• Task item: Scan the following material for the string "computer" and copy each line in which it appears.

** Opening Extracted data block **

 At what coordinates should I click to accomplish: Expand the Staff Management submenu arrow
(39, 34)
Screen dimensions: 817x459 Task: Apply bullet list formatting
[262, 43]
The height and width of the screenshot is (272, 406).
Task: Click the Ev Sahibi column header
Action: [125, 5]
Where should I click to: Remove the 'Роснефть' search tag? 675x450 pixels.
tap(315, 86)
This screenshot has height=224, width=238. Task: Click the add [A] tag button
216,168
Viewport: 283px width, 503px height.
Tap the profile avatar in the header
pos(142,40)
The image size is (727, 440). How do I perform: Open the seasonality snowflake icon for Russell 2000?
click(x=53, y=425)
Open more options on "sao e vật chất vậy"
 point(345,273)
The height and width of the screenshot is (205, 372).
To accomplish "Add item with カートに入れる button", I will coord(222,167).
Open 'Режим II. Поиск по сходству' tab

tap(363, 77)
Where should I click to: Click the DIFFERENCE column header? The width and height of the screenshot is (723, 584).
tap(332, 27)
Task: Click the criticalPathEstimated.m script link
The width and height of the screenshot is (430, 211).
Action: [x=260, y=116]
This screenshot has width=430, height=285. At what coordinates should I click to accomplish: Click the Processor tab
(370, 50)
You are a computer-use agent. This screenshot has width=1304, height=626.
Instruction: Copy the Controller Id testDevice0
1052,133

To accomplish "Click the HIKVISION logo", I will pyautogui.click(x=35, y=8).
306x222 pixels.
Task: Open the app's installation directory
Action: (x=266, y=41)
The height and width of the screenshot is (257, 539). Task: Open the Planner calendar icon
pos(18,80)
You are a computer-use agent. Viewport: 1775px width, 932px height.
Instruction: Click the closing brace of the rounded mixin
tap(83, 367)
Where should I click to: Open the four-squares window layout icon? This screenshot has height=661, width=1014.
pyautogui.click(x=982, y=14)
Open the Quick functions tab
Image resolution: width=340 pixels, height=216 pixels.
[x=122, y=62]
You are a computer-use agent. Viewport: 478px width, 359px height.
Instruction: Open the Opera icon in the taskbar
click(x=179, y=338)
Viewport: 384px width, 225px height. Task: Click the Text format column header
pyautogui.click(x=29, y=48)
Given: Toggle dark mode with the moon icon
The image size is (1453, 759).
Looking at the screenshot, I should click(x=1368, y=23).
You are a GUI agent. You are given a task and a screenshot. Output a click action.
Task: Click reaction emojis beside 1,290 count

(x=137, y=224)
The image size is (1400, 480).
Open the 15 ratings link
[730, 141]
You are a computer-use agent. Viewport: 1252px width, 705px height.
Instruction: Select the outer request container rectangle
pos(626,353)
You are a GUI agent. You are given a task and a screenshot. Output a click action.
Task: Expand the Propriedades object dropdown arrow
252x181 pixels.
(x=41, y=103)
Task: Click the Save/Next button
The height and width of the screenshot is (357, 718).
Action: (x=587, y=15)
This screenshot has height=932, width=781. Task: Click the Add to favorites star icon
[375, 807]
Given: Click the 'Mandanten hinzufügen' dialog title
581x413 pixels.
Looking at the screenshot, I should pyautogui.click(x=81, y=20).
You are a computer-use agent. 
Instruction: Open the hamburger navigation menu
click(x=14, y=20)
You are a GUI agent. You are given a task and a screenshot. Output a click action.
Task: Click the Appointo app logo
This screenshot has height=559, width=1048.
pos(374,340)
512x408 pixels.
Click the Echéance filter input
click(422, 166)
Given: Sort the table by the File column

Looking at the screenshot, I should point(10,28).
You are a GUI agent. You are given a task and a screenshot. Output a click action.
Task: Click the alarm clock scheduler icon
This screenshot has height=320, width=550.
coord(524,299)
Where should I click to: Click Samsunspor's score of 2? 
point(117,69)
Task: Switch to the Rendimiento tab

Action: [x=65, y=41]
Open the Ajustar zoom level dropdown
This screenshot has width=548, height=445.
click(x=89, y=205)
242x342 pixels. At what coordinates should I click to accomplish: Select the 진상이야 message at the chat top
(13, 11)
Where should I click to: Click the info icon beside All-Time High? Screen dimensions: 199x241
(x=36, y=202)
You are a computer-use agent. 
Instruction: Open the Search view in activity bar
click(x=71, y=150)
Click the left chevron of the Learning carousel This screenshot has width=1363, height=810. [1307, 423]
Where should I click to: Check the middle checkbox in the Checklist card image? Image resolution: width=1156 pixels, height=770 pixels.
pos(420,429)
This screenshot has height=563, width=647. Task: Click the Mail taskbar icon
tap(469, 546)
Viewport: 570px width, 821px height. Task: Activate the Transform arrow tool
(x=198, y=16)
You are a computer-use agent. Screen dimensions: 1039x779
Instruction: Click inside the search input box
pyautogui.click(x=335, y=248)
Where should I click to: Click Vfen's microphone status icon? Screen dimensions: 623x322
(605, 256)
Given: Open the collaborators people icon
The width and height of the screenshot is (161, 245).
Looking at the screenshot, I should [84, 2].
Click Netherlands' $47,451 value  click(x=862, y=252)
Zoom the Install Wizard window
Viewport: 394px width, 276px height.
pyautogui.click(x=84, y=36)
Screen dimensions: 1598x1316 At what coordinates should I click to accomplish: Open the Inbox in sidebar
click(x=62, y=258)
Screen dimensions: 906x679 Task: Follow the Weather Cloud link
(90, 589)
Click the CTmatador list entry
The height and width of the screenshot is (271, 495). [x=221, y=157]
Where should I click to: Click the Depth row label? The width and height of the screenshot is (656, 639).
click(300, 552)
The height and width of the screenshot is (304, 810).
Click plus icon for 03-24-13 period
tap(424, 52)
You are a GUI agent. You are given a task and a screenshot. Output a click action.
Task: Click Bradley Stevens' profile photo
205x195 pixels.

** Closing Extracted data block **

• Your solution:
You are a computer-use agent. This screenshot has width=1304, height=626.
You are a computer-use agent. Viewport: 1775px width, 932px height.
You are a computer-use agent. Viewport: 478px width, 359px height.
You are a computer-use agent. Viewport: 1252px width, 705px height.
You are a computer-use agent. 
You are a computer-use agent. 
You are a computer-use agent. Screen dimensions: 1039x779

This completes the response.